Land will das Monitoring verbessern

Bei den zuständigen Behörden findet Frey bisher aber wenig Gehör. Es gebe „keine Erkenntnisse, dass es sich um ein landesweites Problem handelt“, so ein Sprecher des Ministeriums Ländlicher Raum. Vor zwei Jahren gab das Umweltministerium Frey diese Antwort: „Die erheblichen Mittel, welche laufend für Maßnahmen der Abwasserbeseitigung aufgewendet wurden, sowie die Mittel, welche für gewässerökologische Verbesserungen eingesetzt werden, zeigen sich in kontinuierlichen Verbesserungen der Gewässer. Die Umsetzung dieser Maßnahmen wird sicherlich auch einen Teil dazu beitragen, um die spezielle Situation der Mollusken zu verbessern.“ Frey überzeugt dies nicht. „Die Lage ist schlechter als dargestellt. Letztlich weiß keiner richtig Bescheid“, sagt er.

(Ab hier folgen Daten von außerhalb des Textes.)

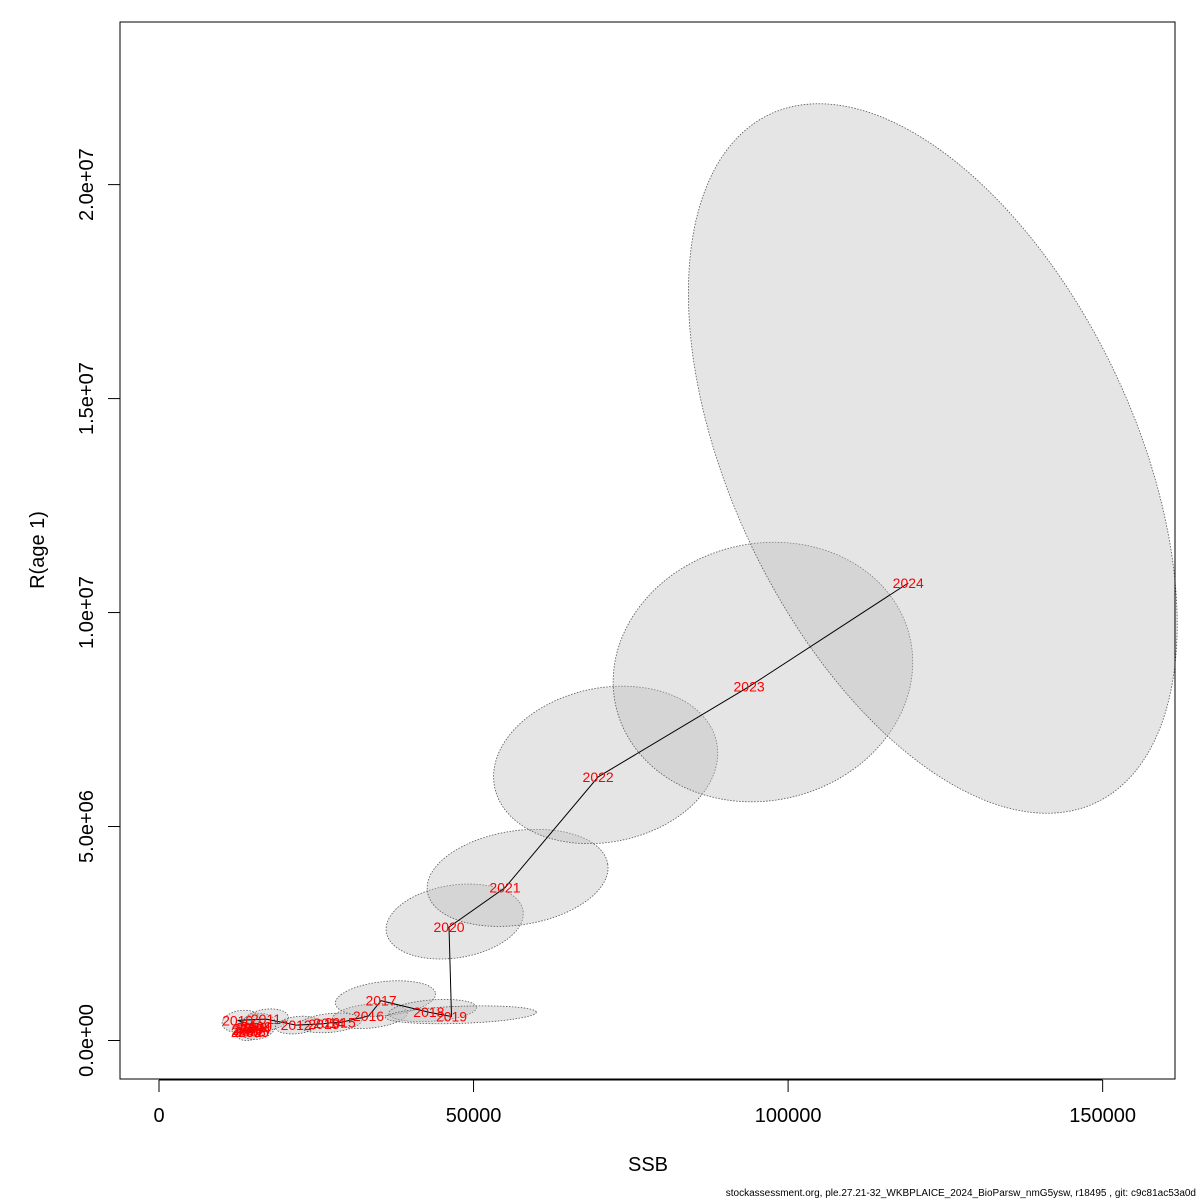 The height and width of the screenshot is (1200, 1200). What do you see at coordinates (158, 1116) in the screenshot?
I see `x-tick-label: 0` at bounding box center [158, 1116].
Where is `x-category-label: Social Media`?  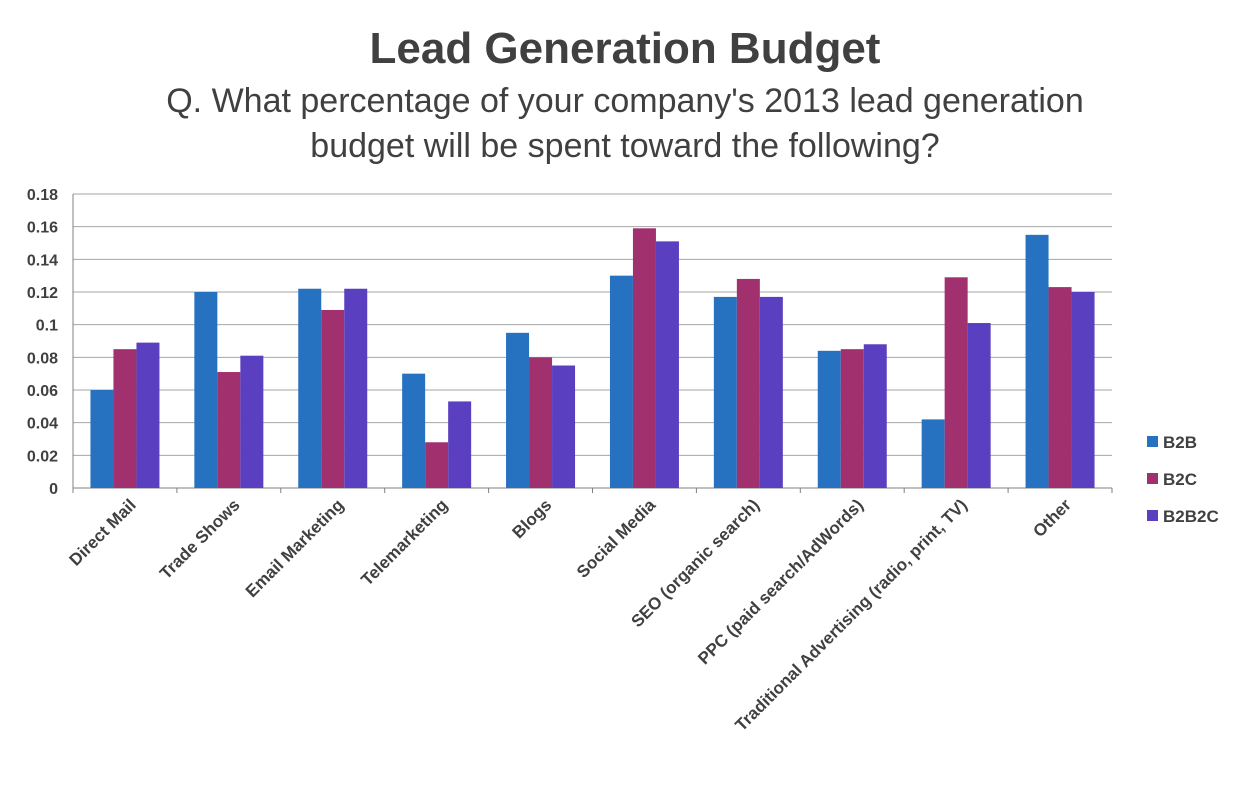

Zwar gibt es von der Landesanstalt für Umwelt, Messungen und Naturschutz Baden-Württemberg (LUBW) die Rote Liste und das Artenverzeichnis der Schnecken und Muscheln im Land, erschienen im Jahr 2008. Ausgehend vom Jahr 1975 sind demzufolge rund 50 Prozent der Wasserschneckenarten bereits ausgestorben oder gelten als gefährdet. Bei den Muscheln liegt die Quote bei rund 45 Prozent. Frey zufolge zeichnen diese Zahlen aber noch ein zu positives Bild. Im Vorwort der Roten Liste räumen die Herausgeber ein, „dass unsere Kenntnisse bei den Mollusken noch sehr lückenhaft und mit vielen Forschungsdefiziten versehen sind“. Laut Bernhard Fischer, dem Leiter des Amts für Wasserwirtschaft im Kreis Esslingen, beabsichtigt die LUBW, sich künftig intensiver dem Monitoring von Großmuscheln zu widmen. Die Landesanstalt bitte um Hinweise zum Vorkommen einzelner Muschelarten.